Google’s got me

It is with great pleasure and a scoop of ice cream on the side that I announce today that I have been acquired by Google.

After many long hours of negotiations, plus minutes of Greco-Roman wrestling and one romantic weekend in New Hampshire that was this close to being truly magical, Google and I hammered out an Agreement in Principle last week. Principle is located just outside Boston and is known as the Agreement Hammering Capital of New England. (“Principle: Where Good Times Are Contractually Obligated!”)

I am unable at this juncture to reveal the financial terms of the agreement with Google, mostly because I don’t fully understand them. I can, however, confirm that there are “terms” and that “financials” are involved. Google has also given me a car, and it is red and shiny, and that’s all I know.

In exchange, Google will have access to my entire knowledge base, which has stood the test of some super-epic games of Trivial Pursuit, I’m not going to lie. Everyone totally says I should be on “Jeopardy.” (Hi, Mom!)

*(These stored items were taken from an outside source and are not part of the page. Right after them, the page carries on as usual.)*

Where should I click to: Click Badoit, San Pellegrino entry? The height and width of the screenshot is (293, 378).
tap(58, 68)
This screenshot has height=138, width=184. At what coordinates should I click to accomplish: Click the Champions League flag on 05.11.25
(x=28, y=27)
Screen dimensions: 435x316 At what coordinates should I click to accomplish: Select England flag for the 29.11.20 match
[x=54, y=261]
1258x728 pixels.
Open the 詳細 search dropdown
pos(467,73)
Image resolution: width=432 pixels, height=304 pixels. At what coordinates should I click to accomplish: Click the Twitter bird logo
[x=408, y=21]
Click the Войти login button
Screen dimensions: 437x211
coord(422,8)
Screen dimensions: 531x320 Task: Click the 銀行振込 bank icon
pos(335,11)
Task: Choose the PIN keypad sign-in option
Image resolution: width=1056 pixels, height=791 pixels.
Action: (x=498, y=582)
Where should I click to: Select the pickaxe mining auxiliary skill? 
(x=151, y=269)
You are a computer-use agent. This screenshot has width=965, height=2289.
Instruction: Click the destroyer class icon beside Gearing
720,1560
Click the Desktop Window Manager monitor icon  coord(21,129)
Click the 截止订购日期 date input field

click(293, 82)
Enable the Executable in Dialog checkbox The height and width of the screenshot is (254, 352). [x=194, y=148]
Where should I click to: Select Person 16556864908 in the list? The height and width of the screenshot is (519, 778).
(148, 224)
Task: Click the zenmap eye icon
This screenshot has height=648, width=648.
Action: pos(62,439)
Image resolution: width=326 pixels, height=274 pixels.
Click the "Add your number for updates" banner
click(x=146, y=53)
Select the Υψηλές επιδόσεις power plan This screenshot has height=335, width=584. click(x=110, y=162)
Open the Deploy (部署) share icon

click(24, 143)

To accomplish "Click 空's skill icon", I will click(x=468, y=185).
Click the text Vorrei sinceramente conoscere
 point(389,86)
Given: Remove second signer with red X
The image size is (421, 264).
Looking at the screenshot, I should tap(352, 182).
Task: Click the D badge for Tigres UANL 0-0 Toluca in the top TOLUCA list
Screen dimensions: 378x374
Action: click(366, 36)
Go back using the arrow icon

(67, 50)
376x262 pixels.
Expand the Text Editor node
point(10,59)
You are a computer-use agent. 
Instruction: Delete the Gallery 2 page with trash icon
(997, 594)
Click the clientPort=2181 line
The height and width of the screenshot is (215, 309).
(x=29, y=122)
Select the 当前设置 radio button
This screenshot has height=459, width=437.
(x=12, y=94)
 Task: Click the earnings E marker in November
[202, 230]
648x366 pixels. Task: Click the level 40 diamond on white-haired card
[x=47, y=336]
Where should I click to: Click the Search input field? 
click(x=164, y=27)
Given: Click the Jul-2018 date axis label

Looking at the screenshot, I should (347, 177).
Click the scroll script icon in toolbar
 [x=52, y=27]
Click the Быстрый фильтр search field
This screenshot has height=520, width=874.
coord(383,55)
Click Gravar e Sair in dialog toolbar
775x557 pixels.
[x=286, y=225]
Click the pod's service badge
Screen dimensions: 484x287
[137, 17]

Google will also acquire ownership of everything I have ever written, including some pretty embarrassing messages I posted on an ex-girlfriend’s Facebook wall one night after too many Mai Tais, which, by Google threatening to make them public, certainly helped us hammer out the aforementioned deal.

Google will also have access to my guest room with two-hours’ notice and can borrow my box set of “The Prisoner” at any time. I have to do Google’s laundry for a year.

Also under the agreement, Google retains all rights to the registered brands Ross Murray®, That Ross Murray is Quite the Catch®, I Bet All Those Ex-Girlfriends Are Sorry They Dumped Ross Murray Now® as well as all future related brands, including but not limited to Ross Murray Is A Big Fat Sell-Out®, Ross Murray Is Pretty Full Of Himself, Isn’t He® and Jerk-Face®.

I know what you’re thinking: “If my spouse really loved me, there would be more back rubs.” But some of you might also be thinking, “Oh, great. Another way cool person with surprisingly smooth dance moves swallowed up by megalithic Google.” To these people I say, “Perhaps if you offered back rubs yourself, the gesture would be reciprocated.” Also: “I don’t think you’re using ‘megalithic’ in the correct sense.”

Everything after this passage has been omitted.